**DIRECTIONS**
Word for word, restate the lines of the listing below from the line with "info@elampa.hu (36, 2441)" through the line with "Fullvision (180, 2055)", and do not include the pictures.

- - -

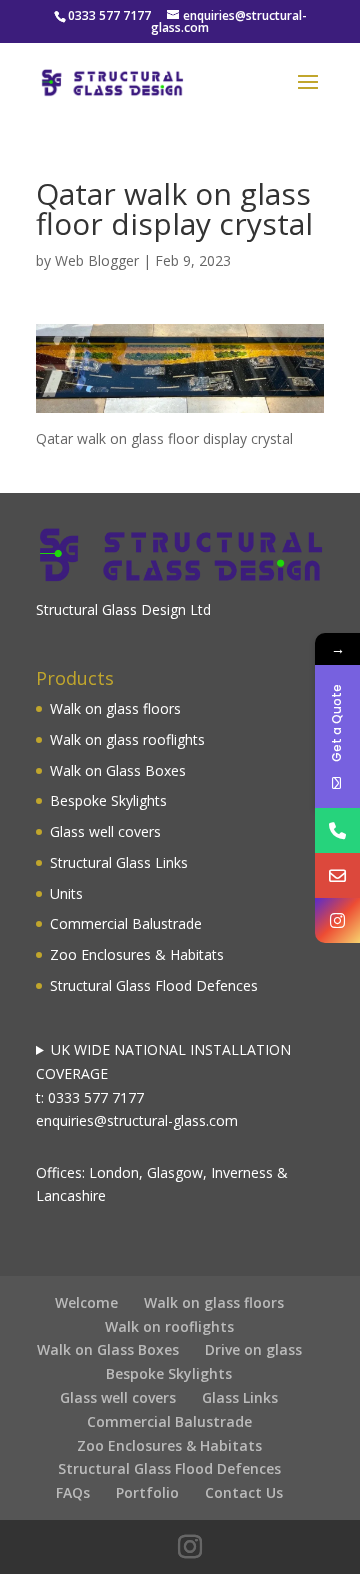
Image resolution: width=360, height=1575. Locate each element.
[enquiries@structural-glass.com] (337, 875)
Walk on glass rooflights (127, 739)
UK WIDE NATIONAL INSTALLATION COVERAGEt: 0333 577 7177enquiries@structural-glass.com (163, 1085)
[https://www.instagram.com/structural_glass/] (337, 920)
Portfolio (147, 1492)
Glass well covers (105, 831)
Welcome (86, 1302)
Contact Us (244, 1492)
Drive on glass (253, 1349)
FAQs (73, 1492)
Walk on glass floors (115, 708)
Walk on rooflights (169, 1326)
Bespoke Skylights (108, 800)
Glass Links (240, 1397)
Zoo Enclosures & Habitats (137, 954)
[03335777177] (337, 830)
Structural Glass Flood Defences (154, 985)
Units (66, 893)
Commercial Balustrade (126, 923)
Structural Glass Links (119, 862)
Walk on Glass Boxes (118, 770)
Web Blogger (97, 260)
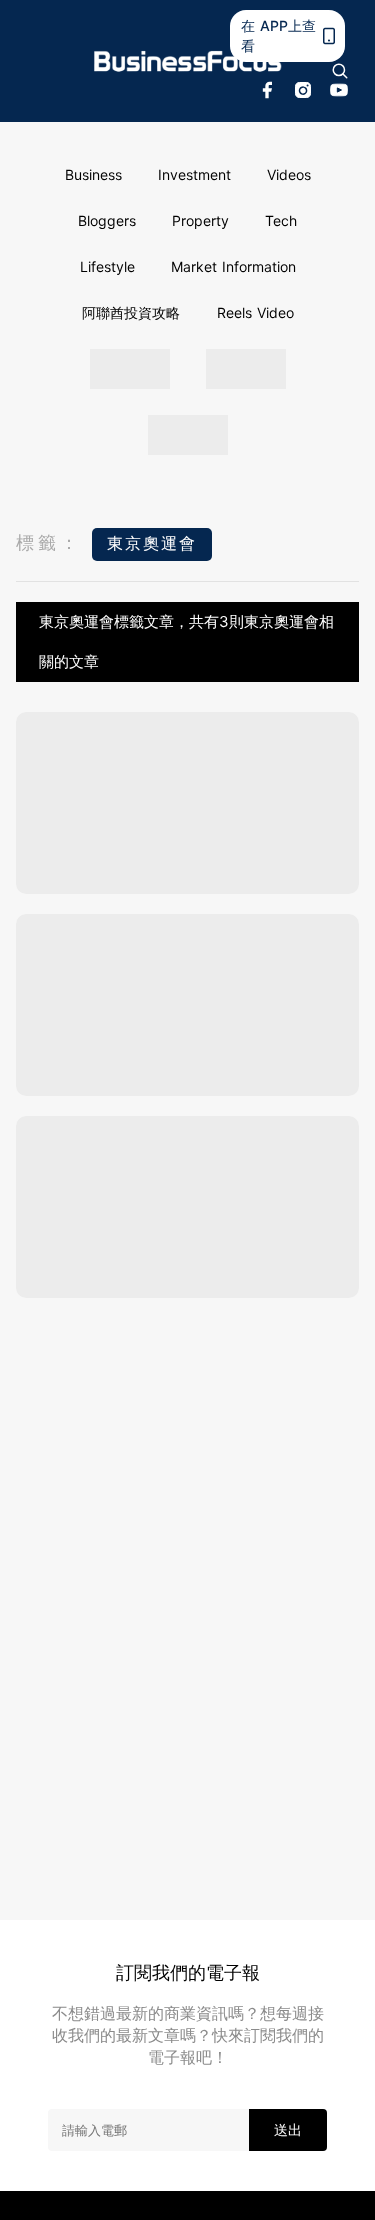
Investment (194, 174)
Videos (289, 174)
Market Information (233, 266)
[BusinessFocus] (188, 61)
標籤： (49, 542)
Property (200, 220)
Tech (281, 220)
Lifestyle (107, 266)
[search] (340, 71)
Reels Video (255, 312)
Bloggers (107, 220)
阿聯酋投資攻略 (131, 312)
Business (93, 174)
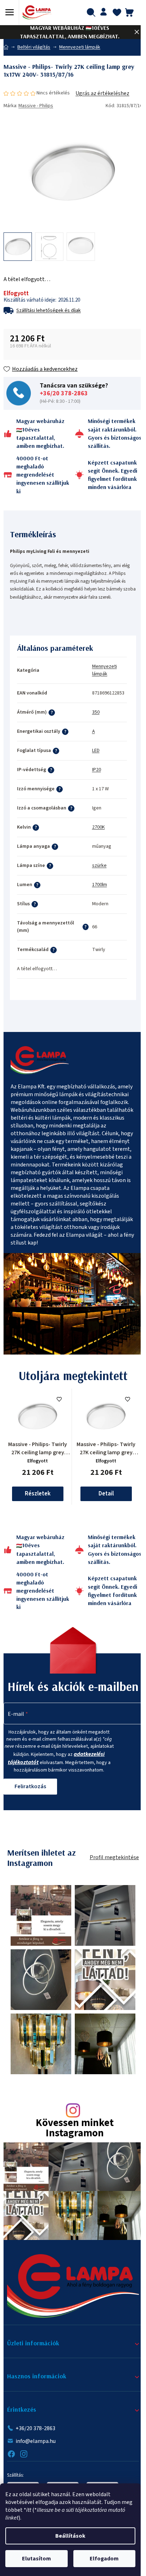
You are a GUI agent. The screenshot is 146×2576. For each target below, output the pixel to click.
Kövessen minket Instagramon (75, 2128)
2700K (98, 827)
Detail (106, 1493)
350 (96, 712)
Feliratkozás (30, 1786)
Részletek (38, 1493)
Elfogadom (104, 2559)
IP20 (96, 769)
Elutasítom (36, 2559)
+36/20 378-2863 (64, 393)
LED (96, 750)
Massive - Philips (35, 105)
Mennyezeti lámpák (104, 670)
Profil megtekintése (114, 1857)
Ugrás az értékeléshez (102, 93)
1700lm (99, 884)
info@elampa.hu (36, 2441)
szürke (99, 865)
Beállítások (70, 2536)
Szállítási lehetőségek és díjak (48, 310)
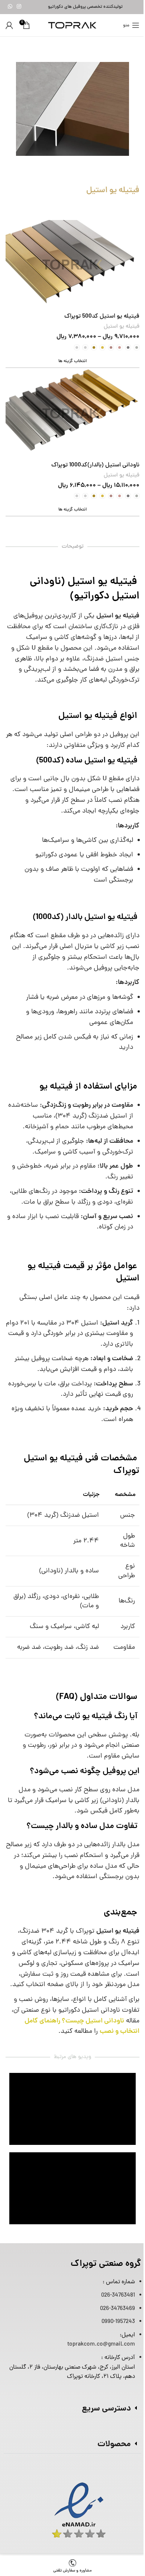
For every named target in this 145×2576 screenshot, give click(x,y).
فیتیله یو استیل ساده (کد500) (87, 761)
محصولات (114, 2444)
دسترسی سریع (106, 2408)
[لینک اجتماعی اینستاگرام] (18, 7)
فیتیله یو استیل (121, 326)
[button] (72, 2409)
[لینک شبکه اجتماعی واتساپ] (10, 7)
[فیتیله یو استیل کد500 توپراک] (72, 264)
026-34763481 (118, 2295)
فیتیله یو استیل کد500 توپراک (101, 316)
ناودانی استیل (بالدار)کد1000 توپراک (95, 465)
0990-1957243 (118, 2321)
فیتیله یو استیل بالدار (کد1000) (86, 917)
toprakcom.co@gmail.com (101, 2344)
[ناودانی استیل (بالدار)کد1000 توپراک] (72, 413)
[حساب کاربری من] (9, 25)
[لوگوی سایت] (72, 25)
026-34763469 (117, 2308)
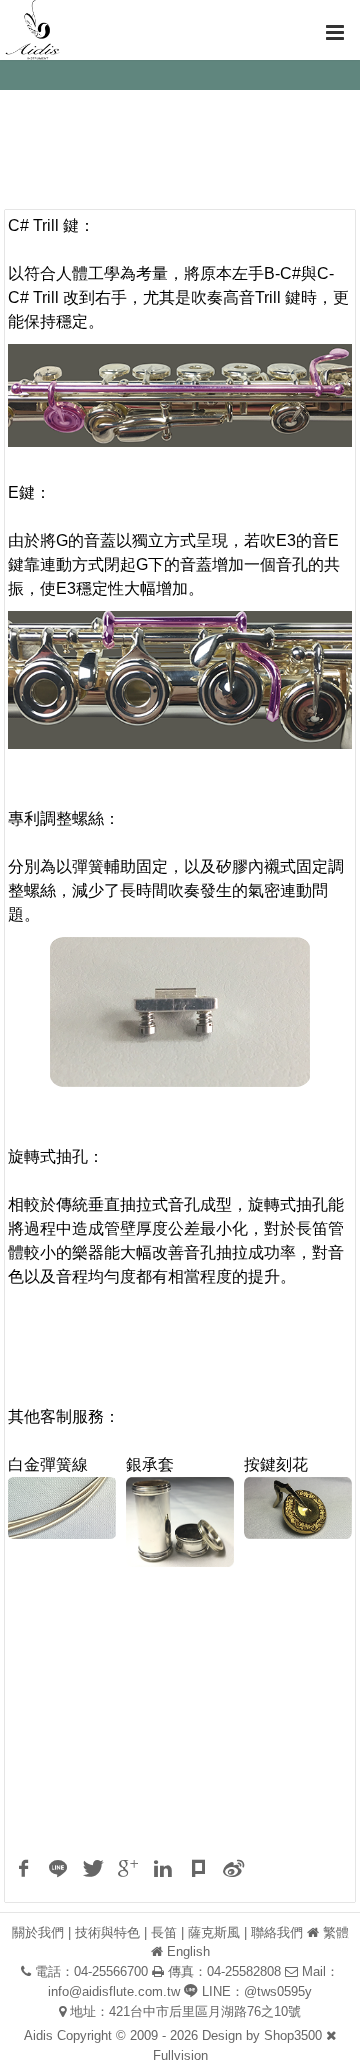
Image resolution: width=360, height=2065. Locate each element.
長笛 (164, 1932)
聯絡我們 (277, 1932)
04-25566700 (111, 1971)
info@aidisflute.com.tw (114, 1991)
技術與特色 (107, 1932)
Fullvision (180, 2055)
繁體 (336, 1932)
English (188, 1951)
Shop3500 (293, 2035)
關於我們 (38, 1932)
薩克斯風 (214, 1932)
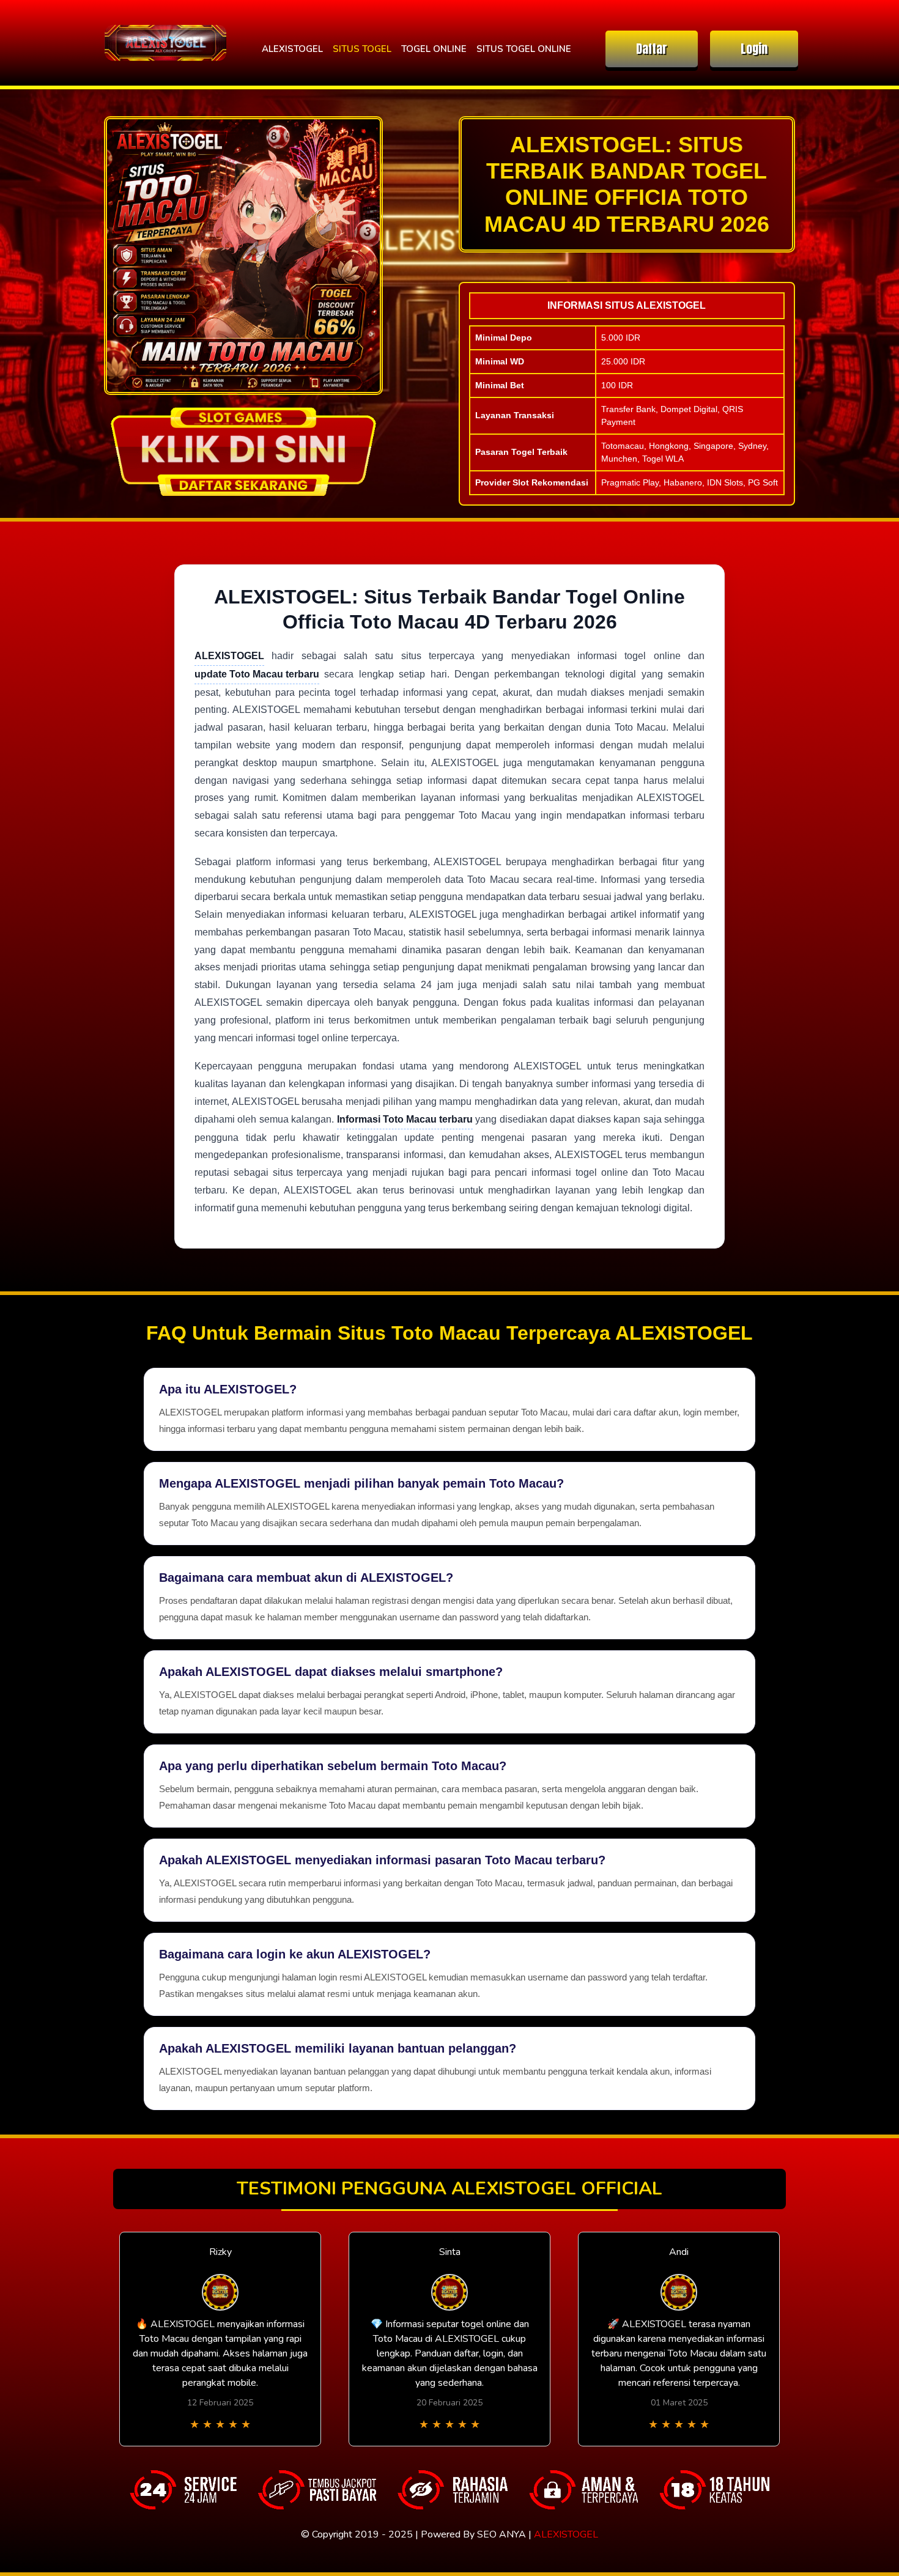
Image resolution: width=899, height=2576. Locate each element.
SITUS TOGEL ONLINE (523, 49)
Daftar (651, 48)
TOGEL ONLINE (434, 49)
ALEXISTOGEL (292, 49)
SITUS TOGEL (362, 49)
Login (754, 48)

- - -

**RESPONSE BELOW**
info@elampa.hu (36, 2441)
szürke (99, 865)
Beállítások (70, 2536)
Szállítási lehetőségek és díjak (48, 310)
For every named target in this 145×2576 screenshot, give click(x,y).
فیتیله یو استیل ساده (کد500) (87, 761)
محصولات (114, 2444)
دسترسی سریع (106, 2408)
[لینک اجتماعی اینستاگرام] (18, 7)
فیتیله یو استیل (121, 326)
[button] (72, 2409)
[لینک شبکه اجتماعی واتساپ] (10, 7)
[فیتیله یو استیل کد500 توپراک] (72, 264)
026-34763481 (118, 2295)
فیتیله یو استیل کد500 توپراک (101, 316)
ناودانی استیل (بالدار)کد1000 توپراک (95, 465)
0990-1957243 (118, 2321)
فیتیله یو استیل بالدار (کد1000) (86, 917)
toprakcom.co@gmail.com (101, 2344)
[ناودانی استیل (بالدار)کد1000 توپراک] (72, 413)
[حساب کاربری من] (9, 25)
[لوگوی سایت] (72, 25)
026-34763469 (117, 2308)
Image resolution: width=360, height=2065. Locate each element.
長笛 (164, 1932)
聯絡我們 (277, 1932)
04-25566700 (111, 1971)
info@aidisflute.com.tw (114, 1991)
技術與特色 (107, 1932)
Fullvision (180, 2055)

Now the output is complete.